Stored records
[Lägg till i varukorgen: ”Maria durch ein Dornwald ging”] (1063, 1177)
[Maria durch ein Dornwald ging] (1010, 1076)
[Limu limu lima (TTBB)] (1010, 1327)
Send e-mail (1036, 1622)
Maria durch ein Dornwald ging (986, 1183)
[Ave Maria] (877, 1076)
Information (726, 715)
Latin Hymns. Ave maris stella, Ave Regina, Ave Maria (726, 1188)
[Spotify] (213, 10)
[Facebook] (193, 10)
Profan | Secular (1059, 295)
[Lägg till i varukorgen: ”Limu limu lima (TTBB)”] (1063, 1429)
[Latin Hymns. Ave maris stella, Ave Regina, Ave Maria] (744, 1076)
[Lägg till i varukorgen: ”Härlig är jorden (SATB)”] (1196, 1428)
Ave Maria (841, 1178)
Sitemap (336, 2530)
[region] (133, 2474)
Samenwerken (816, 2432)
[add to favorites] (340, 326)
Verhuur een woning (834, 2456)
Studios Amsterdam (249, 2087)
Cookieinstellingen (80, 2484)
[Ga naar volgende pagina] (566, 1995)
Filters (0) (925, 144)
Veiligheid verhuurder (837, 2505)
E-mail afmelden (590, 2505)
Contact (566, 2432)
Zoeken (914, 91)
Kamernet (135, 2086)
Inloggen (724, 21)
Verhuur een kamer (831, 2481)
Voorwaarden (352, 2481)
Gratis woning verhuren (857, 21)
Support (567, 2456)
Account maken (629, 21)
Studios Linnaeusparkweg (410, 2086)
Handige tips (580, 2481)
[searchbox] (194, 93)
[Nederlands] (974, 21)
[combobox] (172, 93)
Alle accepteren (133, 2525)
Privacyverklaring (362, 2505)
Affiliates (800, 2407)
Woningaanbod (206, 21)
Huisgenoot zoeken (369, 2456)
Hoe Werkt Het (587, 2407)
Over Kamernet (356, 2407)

◆ **Task item**
Retype the data. Every line must match the original exactly.

◆ **Expected answer**
[Lägg till i varukorgen: ”Maria durch ein Dornwald ging”] (1063, 1177)
[Maria durch ein Dornwald ging] (1010, 1076)
[Limu limu lima (TTBB)] (1010, 1327)
Send e-mail (1036, 1622)
Maria durch ein Dornwald ging (986, 1183)
[Ave Maria] (877, 1076)
Information (726, 715)
Latin Hymns. Ave maris stella, Ave Regina, Ave Maria (726, 1188)
[Spotify] (213, 10)
[Facebook] (193, 10)
Profan | Secular (1059, 295)
[Lägg till i varukorgen: ”Limu limu lima (TTBB)”] (1063, 1429)
[Latin Hymns. Ave maris stella, Ave Regina, Ave Maria] (744, 1076)
[Lägg till i varukorgen: ”Härlig är jorden (SATB)”] (1196, 1428)
Ave Maria (841, 1178)
Sitemap (336, 2530)
[region] (133, 2474)
Samenwerken (816, 2432)
[add to favorites] (340, 326)
Verhuur een woning (834, 2456)
Studios Amsterdam (249, 2087)
Cookieinstellingen (80, 2484)
[Ga naar volgende pagina] (566, 1995)
Filters (0) (925, 144)
Veiligheid verhuurder (837, 2505)
E-mail afmelden (590, 2505)
Contact (566, 2432)
Zoeken (914, 91)
Kamernet (135, 2086)
Inloggen (724, 21)
Verhuur een kamer (831, 2481)
Voorwaarden (352, 2481)
Gratis woning verhuren (857, 21)
Support (567, 2456)
Account maken (629, 21)
Studios Linnaeusparkweg (410, 2086)
Handige tips (580, 2481)
[searchbox] (194, 93)
[Nederlands] (974, 21)
[combobox] (172, 93)
Alle accepteren (133, 2525)
Privacyverklaring (362, 2505)
Affiliates (800, 2407)
Woningaanbod (206, 21)
Huisgenoot zoeken (369, 2456)
Hoe Werkt Het (587, 2407)
Over Kamernet (356, 2407)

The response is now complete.